The duplication in /etc/profile is specifically for ... what?
What else relies on /etc/profile?
/etc/profile is read by
bourne shells when executed as a login shell. A session started by a display manager will typically be a bourne shell script, so
/etc/profile is sourced and a good place to set some environment. Of course, if your user's shell is a bourne shell, you will have
LANG
set twice for a console login, but this doesn't hurt.
That :charset entry is happily copied along by everybody commenting on the issue, while it actually is just bogus, i.e. nothing seems to use it.
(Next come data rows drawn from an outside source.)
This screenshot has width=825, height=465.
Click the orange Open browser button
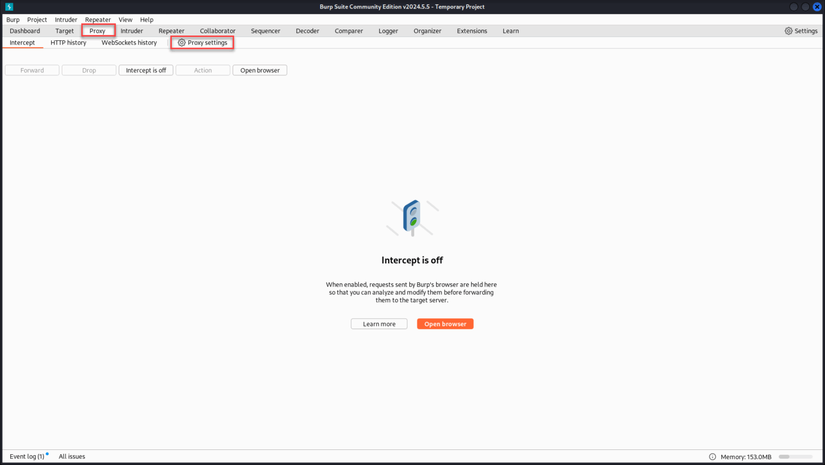445,324
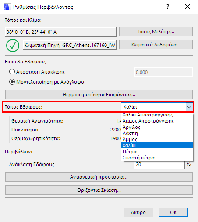Open Τόπος Μελέτης button

pyautogui.click(x=156, y=32)
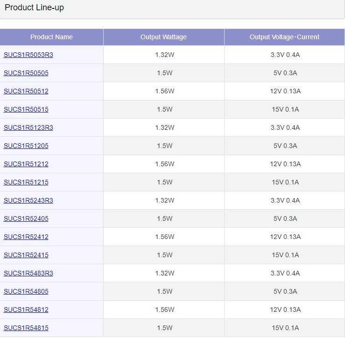Click the Output Voltage·Current column header
This screenshot has width=345, height=338.
284,37
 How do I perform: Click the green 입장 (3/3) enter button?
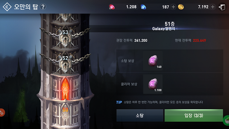coord(194,115)
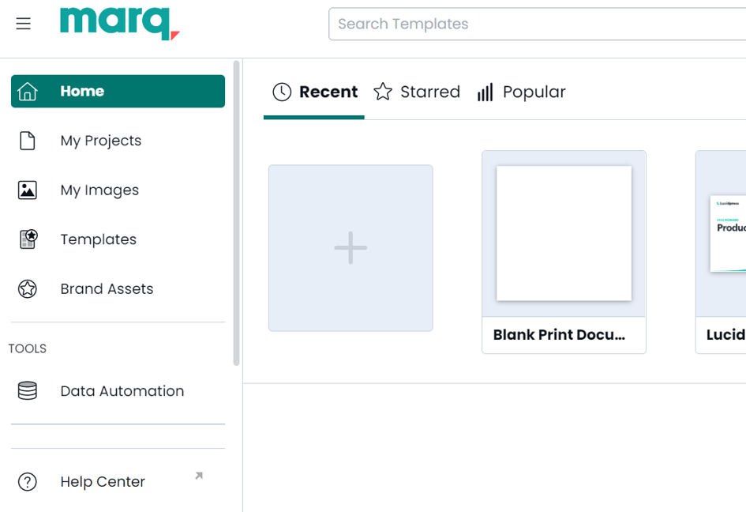Create new document with plus tile
The width and height of the screenshot is (746, 512).
point(351,248)
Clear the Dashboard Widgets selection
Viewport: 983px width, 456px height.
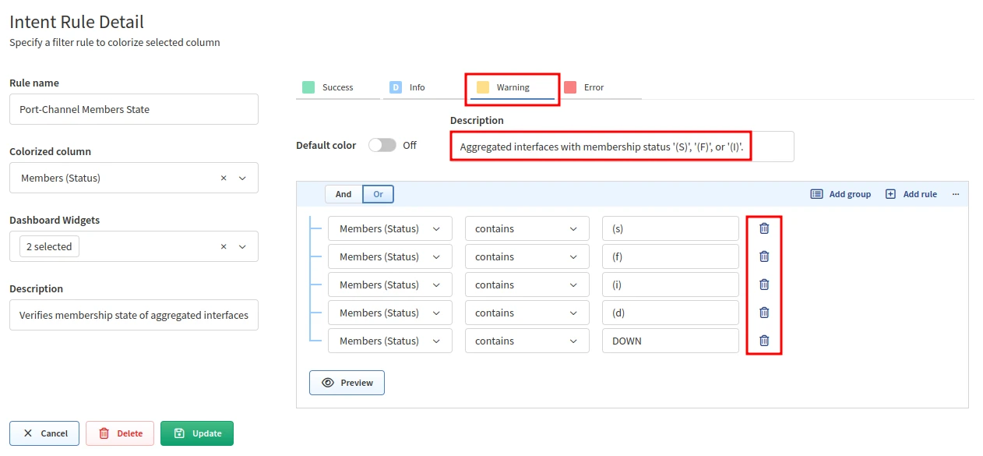pyautogui.click(x=224, y=246)
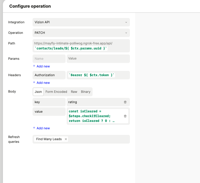Open the Integration dropdown showing Vizion API

click(81, 22)
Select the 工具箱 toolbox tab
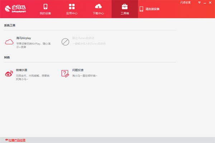This screenshot has height=143, width=215. coord(124,9)
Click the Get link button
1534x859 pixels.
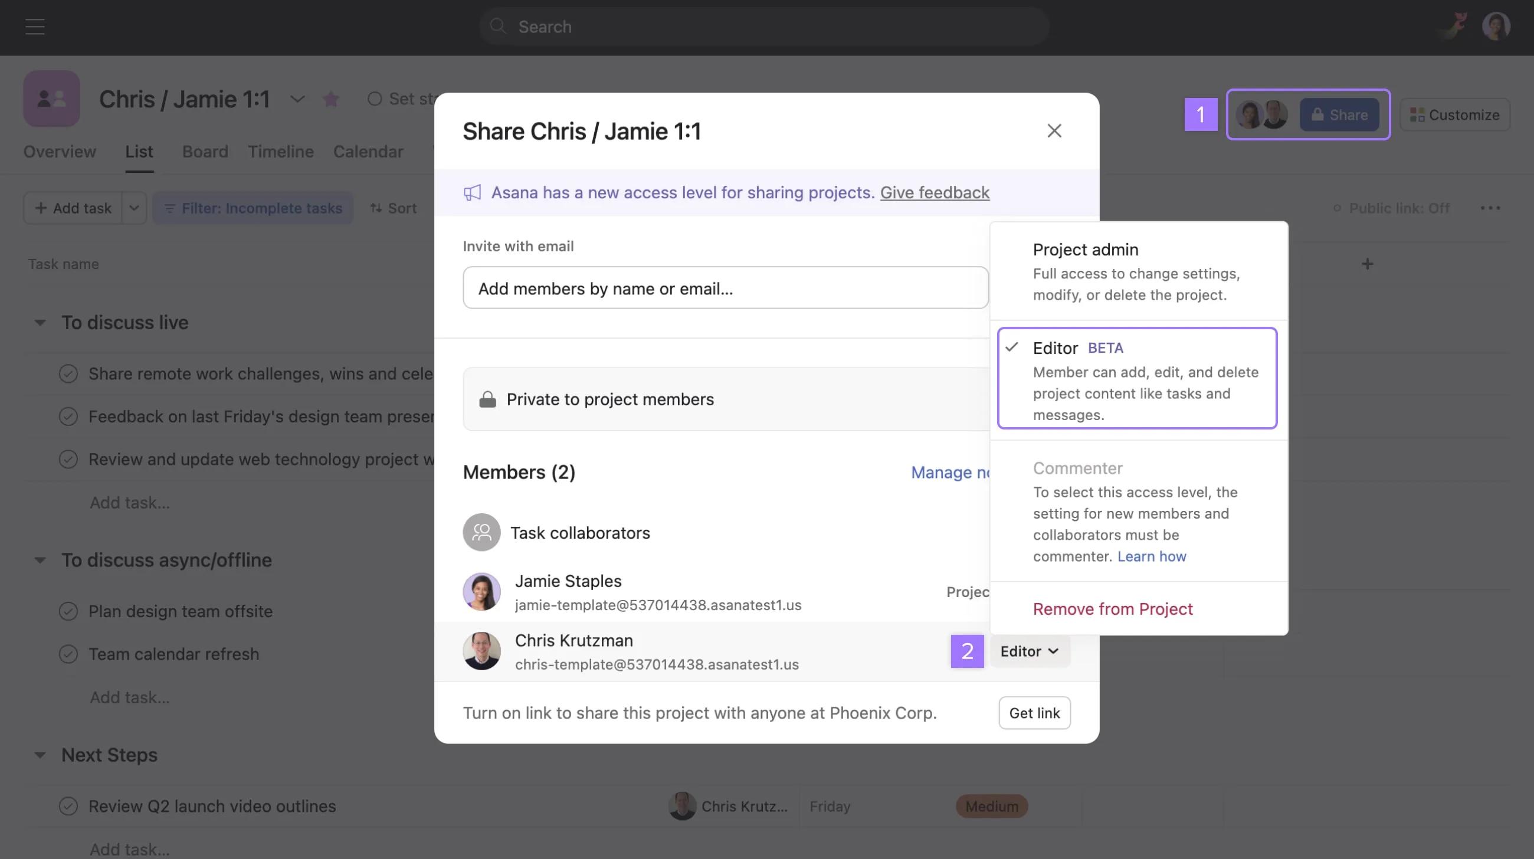pos(1034,713)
Maybe you're right on this, still it is used even in the example
russian
class in
/etc/login.conf, so I just assume there is
some software using it.
what is set by the login.conf :charset entry is an MM_CHARSET variable
Indeed, I didn't read the manpage properly here.
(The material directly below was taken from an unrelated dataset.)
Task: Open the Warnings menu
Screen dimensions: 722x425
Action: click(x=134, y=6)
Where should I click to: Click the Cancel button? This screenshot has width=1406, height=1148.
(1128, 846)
I do not know if a construct like C.UTF-8 is in any way legal.
I don't either, but that was asked about. Still if such a thing is legal, it makes some sense: Use a "neutral" locale, but with UTF-8 charset (while your suggested
en_US.UTF-8
will use US-american date formats and so on).
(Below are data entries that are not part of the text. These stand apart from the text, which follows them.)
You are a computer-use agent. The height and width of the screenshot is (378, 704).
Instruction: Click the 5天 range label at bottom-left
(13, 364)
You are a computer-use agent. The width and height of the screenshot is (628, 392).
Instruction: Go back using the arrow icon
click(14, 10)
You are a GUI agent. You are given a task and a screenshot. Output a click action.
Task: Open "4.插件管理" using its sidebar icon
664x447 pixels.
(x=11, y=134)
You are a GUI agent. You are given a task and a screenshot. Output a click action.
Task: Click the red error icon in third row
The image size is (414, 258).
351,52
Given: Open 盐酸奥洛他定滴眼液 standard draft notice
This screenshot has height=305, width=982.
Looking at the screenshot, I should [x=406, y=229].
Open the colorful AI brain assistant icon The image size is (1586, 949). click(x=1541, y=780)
Setting LANG (or in login.conf :lang) has some side-effects which you may or may not want [...]
I'd say that's
exactly what you want. But admittedly,
LANG
is a misnomer here, suggesting it would
only set the language.
In order to avoid these, i.e. leave them in the default american mode which less likely breaks compatibilities, [...]
Of course, any correctly written script relying on exact reproducible output of some tools should always set
LANG=C
in its environment.
Therefore all daemons and server applications are by default using just bytes ( LANG=C), and if they want something different, they have to care by themselves for that.
I'd say that's only half true, all it takes using the standard C library is
setlocale(LC_ALL, "")
and some functions start to behave locale-specific (e.g. in
ctype.h
).
And if you set it in /etc/profile, you need to think through whether it needs to be in the section only for interactive logins. Do you really want to use this for non-interactive logins, commands coming in via ssh, batch, cron jobs? Maybe you do, maybe you don't.
AFAIK,
/etc/profile should only be considered by login shells.